> Supplied material
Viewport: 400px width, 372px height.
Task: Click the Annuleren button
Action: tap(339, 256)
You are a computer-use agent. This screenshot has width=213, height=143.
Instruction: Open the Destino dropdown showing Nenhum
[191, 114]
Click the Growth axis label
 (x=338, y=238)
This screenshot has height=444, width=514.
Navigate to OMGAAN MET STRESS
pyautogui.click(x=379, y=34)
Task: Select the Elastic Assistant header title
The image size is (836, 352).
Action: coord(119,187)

* * *

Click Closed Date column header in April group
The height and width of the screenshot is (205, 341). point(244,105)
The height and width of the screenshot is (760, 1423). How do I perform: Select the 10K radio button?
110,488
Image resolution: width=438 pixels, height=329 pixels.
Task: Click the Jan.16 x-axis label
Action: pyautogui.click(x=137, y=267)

==

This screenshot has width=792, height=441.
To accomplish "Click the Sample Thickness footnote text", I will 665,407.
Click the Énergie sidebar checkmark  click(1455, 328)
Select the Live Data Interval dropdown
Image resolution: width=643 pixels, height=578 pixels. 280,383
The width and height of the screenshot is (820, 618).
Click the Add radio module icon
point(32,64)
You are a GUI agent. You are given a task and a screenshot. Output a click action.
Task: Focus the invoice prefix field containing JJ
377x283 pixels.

> Requirement
From the listing above, repeat exactly the lines starting at the line that includes "Task: Focus the" and ending at the line that includes "377x283 pixels.", with nothing outside that span.

> Answer to this problem
Task: Focus the invoice prefix field containing JJ
377x283 pixels.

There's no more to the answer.